A especificidade da análise de crianças e adolescentes requer qualidades únicas e peculiares. Pelo fato de o analista ser “o próprio remédio”, como dizia Balint, seu preparo é mais extenso, levando o profissional da área a trabalhar em um “campo analítico expandido”, além da sala de jogos. Ademais da íntima relação com o mundo interno da criança e seus objetos, o campo se estende para os objetos externos, envolvendo pais, avós e auxiliares da família, assim como a escola, integrando professores e orientadores. Anna Freud chegou a mencionar que o analista de crianças seria um “ambientalista”, pois precisaria estar atento a essa dupla relação.
Não suficiente a complexidade que representa a especificidade da Formação, nossa Sociedade já logrou alcançar um total de 21 Psicanalistas da Infância e Adolescência com titulação pela IPA. Temos a esperança de ampliar tal quadro, pois a especialidade conta com mais 51 colegas trilhando esse longo caminho, mas muito fascinante e promissor. O crescimento desta força-tarefa é um tributo às nossas psicanalistas pioneiras.
REFERÊNCIA:
Aberastury A. Psicanálise da criança: teoria e técnica. Porto Alegre: Artes Médicas, 1982.

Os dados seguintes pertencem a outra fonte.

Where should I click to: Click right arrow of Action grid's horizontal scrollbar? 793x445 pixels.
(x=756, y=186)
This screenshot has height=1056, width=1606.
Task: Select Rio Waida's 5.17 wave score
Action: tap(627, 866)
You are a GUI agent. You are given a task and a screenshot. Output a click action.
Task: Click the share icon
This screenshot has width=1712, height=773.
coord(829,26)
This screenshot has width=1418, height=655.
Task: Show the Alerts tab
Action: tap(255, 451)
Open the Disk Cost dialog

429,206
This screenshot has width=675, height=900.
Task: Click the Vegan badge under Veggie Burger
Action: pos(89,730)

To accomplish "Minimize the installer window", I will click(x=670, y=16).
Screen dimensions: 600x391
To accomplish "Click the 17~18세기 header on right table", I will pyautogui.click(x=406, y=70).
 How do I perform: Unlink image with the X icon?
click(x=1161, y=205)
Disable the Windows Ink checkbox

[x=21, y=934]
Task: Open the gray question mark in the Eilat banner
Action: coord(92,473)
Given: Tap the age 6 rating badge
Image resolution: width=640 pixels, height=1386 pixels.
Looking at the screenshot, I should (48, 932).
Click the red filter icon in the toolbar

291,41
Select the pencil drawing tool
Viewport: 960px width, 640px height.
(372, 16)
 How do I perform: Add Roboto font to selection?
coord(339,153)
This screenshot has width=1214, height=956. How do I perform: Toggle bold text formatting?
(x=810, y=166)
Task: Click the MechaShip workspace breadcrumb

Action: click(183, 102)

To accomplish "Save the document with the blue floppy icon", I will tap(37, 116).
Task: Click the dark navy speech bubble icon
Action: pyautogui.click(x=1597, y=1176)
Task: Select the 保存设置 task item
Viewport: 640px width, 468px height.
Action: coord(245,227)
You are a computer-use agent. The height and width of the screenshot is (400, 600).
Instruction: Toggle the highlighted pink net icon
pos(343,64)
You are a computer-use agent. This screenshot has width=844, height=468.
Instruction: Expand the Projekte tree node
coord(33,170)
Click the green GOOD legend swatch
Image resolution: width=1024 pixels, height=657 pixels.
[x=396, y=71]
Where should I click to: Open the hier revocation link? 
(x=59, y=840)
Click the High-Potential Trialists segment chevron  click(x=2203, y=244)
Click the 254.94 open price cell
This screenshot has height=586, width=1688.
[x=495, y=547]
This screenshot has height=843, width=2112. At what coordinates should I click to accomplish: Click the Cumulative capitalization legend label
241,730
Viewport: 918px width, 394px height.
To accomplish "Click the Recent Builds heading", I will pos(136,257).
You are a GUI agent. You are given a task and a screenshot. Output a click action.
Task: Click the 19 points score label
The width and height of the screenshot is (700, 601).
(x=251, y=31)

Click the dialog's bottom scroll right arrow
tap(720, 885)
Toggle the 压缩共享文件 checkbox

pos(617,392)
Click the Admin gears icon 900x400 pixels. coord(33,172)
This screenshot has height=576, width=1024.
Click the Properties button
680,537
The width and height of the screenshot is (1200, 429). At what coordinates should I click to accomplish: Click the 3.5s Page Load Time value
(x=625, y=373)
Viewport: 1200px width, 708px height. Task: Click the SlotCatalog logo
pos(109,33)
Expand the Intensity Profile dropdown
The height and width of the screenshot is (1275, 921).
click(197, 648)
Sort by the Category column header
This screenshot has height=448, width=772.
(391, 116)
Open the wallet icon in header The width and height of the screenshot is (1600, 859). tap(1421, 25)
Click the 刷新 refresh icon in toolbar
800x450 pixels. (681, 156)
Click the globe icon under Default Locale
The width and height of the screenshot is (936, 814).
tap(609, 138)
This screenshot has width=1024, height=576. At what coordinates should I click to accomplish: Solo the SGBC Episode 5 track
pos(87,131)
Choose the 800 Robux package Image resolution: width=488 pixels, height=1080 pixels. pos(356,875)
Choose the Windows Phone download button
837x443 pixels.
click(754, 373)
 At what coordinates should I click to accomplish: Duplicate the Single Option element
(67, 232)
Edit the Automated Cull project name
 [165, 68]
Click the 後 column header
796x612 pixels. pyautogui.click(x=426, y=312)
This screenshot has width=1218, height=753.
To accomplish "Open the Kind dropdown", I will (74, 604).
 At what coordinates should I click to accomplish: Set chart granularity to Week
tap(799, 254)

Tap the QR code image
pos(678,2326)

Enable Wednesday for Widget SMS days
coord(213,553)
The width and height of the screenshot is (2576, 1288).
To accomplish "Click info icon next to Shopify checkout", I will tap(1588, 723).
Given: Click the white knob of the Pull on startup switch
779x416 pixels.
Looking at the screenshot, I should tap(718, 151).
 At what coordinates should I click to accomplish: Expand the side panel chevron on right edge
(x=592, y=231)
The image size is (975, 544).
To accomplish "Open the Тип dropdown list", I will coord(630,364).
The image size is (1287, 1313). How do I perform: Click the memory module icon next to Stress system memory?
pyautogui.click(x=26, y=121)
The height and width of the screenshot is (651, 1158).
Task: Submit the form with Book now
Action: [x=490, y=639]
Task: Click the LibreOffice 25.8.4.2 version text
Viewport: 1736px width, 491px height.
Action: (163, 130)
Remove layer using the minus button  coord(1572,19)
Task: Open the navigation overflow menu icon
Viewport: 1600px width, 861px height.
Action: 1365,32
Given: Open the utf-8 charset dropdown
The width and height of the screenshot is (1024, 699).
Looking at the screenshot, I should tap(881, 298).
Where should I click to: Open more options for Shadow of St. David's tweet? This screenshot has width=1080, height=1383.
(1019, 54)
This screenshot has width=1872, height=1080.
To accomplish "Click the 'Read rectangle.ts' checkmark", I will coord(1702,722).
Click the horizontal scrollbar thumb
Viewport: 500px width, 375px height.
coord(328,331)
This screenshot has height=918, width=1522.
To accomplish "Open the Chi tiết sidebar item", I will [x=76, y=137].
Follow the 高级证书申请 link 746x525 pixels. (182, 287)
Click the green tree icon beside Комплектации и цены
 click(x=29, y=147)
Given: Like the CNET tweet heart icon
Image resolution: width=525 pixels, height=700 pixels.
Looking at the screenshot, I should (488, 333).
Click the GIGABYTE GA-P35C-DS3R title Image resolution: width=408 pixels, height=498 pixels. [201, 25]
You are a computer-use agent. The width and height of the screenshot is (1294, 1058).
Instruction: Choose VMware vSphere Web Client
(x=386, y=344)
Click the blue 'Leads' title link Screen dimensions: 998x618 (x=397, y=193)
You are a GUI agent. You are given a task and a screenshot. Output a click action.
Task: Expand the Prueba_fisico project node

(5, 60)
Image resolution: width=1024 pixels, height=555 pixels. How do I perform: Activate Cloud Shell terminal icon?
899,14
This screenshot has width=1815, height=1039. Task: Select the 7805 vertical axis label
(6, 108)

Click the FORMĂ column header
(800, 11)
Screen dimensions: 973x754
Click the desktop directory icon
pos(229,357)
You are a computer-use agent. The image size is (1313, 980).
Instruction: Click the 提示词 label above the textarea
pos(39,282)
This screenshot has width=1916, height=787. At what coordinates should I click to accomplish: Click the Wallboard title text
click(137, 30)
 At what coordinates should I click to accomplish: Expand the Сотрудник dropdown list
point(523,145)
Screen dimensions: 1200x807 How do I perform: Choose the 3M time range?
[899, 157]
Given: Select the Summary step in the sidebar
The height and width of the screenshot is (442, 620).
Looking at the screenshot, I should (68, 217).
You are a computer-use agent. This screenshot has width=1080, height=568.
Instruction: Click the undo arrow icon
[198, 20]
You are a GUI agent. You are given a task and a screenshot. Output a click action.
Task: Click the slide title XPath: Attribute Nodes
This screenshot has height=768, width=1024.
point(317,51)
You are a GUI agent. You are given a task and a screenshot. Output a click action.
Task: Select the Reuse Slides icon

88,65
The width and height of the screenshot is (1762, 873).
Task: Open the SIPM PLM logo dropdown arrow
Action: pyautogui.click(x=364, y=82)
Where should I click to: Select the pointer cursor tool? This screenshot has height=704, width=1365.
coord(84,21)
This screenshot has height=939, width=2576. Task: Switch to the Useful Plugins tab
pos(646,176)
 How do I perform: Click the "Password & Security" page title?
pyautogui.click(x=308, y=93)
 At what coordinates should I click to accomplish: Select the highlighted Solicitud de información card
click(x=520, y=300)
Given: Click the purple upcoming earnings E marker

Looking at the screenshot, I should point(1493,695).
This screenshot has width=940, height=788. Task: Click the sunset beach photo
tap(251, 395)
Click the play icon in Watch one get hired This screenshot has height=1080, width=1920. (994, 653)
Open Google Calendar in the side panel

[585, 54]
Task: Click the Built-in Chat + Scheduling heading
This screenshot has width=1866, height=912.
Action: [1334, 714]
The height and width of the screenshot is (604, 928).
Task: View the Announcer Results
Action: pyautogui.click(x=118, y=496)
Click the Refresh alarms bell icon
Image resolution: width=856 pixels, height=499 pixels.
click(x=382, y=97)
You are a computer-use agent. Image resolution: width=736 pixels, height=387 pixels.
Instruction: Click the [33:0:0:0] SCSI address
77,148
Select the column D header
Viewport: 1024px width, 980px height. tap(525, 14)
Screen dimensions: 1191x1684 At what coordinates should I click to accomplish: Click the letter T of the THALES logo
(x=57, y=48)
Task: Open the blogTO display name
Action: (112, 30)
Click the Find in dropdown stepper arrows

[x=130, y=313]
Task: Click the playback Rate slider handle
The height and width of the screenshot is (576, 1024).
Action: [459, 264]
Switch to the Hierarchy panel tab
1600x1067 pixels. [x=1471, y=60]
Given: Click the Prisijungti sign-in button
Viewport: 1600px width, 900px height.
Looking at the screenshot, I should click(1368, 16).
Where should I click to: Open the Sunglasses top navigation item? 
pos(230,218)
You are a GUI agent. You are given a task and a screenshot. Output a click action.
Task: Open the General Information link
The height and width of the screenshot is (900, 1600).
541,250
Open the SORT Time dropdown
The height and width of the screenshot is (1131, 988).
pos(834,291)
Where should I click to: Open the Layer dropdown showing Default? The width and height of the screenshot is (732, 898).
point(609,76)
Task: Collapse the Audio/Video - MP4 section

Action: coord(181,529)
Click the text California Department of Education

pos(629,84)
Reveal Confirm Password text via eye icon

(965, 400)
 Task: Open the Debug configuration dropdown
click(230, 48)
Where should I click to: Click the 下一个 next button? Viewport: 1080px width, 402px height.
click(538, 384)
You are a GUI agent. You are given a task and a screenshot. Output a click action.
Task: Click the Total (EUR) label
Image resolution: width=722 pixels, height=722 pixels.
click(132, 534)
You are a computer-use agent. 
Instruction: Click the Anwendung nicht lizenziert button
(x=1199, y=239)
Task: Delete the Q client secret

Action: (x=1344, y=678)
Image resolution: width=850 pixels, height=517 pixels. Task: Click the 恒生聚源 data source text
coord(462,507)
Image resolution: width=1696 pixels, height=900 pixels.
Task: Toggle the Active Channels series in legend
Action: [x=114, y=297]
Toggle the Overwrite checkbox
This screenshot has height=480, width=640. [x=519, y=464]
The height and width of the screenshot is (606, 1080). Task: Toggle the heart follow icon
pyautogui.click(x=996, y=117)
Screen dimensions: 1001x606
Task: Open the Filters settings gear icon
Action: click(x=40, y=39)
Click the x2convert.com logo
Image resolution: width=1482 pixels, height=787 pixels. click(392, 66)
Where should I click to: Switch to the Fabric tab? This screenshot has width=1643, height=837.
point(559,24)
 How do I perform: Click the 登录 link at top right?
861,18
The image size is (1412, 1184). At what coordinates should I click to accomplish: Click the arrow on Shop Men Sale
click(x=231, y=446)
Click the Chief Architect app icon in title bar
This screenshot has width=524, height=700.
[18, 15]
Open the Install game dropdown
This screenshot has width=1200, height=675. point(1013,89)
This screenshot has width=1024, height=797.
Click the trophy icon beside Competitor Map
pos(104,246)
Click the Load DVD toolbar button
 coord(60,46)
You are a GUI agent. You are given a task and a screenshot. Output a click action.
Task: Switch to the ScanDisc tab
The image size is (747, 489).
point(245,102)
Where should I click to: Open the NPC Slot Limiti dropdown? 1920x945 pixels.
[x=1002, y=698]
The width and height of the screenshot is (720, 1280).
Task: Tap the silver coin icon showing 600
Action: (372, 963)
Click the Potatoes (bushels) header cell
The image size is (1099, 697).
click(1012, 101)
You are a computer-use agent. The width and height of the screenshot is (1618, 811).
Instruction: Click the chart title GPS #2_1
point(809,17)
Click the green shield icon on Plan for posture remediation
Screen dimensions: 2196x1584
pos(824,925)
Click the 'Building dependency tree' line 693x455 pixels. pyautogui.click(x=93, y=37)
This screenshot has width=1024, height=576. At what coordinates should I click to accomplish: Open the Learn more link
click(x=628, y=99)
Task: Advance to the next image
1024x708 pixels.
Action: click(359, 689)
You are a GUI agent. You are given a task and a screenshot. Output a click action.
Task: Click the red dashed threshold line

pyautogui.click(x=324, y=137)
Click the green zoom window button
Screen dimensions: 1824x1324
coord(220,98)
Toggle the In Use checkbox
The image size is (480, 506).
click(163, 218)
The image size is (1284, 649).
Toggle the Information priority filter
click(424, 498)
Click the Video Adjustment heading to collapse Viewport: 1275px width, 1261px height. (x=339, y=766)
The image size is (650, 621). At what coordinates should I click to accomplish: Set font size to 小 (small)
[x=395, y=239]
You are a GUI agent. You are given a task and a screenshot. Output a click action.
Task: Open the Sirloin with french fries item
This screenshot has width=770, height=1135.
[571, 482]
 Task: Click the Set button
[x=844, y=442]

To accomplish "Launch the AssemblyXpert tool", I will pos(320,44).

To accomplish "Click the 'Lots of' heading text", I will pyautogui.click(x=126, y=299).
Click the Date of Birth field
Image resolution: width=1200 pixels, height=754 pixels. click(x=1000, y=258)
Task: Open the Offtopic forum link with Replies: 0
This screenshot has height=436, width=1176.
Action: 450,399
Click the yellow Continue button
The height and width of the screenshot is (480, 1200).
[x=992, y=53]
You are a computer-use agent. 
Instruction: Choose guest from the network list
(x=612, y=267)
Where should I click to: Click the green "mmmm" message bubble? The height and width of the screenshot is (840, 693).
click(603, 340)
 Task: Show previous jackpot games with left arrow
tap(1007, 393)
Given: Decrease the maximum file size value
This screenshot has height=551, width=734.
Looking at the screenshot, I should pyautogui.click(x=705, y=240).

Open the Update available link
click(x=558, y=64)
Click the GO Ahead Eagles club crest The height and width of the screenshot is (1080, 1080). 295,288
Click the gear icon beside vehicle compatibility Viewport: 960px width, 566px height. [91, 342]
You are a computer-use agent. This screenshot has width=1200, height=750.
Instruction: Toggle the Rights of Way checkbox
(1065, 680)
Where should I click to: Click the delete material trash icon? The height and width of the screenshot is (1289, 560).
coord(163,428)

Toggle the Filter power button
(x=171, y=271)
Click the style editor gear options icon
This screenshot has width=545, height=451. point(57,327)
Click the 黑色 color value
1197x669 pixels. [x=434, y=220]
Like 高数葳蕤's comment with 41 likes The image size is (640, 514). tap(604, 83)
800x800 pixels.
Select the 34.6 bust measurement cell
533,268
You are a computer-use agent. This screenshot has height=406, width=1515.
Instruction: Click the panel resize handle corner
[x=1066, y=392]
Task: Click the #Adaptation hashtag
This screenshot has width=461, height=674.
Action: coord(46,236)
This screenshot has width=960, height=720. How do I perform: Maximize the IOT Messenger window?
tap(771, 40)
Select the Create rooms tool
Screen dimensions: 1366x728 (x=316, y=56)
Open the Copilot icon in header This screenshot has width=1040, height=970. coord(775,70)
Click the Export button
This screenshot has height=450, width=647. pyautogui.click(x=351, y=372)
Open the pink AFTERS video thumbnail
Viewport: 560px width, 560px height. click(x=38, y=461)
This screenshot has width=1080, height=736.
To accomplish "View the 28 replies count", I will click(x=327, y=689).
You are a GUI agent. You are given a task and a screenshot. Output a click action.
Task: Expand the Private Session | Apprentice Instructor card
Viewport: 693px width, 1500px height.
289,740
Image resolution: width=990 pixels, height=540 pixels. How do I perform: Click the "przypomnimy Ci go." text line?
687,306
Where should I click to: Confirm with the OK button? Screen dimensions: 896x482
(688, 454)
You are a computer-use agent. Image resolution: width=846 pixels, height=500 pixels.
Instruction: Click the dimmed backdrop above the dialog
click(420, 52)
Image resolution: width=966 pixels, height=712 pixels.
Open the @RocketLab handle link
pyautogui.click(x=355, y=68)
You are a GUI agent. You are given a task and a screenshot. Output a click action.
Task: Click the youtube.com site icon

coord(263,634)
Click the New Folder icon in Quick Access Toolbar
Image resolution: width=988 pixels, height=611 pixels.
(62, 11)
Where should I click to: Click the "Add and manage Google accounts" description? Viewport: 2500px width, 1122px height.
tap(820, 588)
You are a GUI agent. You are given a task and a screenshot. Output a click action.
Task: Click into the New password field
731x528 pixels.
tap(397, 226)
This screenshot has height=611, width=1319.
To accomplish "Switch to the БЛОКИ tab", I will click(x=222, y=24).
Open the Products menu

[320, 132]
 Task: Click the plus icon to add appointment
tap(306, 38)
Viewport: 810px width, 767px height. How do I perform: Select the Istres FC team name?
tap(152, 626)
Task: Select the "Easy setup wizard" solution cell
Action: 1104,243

Anthony, E. J. (1986). A brief history of child psychoanalysis: Introduction. Journal of the American Academy of Child Psychiatry, 25(1), 8–11.
Balint M. O médico seu paciente e a doença. Rio de Janeiro: Atheneu. 1984.
Sociedade Psicanalítica de Porto Alegre. Sociedade Psicanalítica de Porto Alegre: 50 anos. Porto Alegre: Artmed, 2014.
Zavaschi MLS. A psicanálise e a psiquiatria infantil e de adolescentes. Rev. Psiq RS. Set/dez 1996. 18(3):351-360.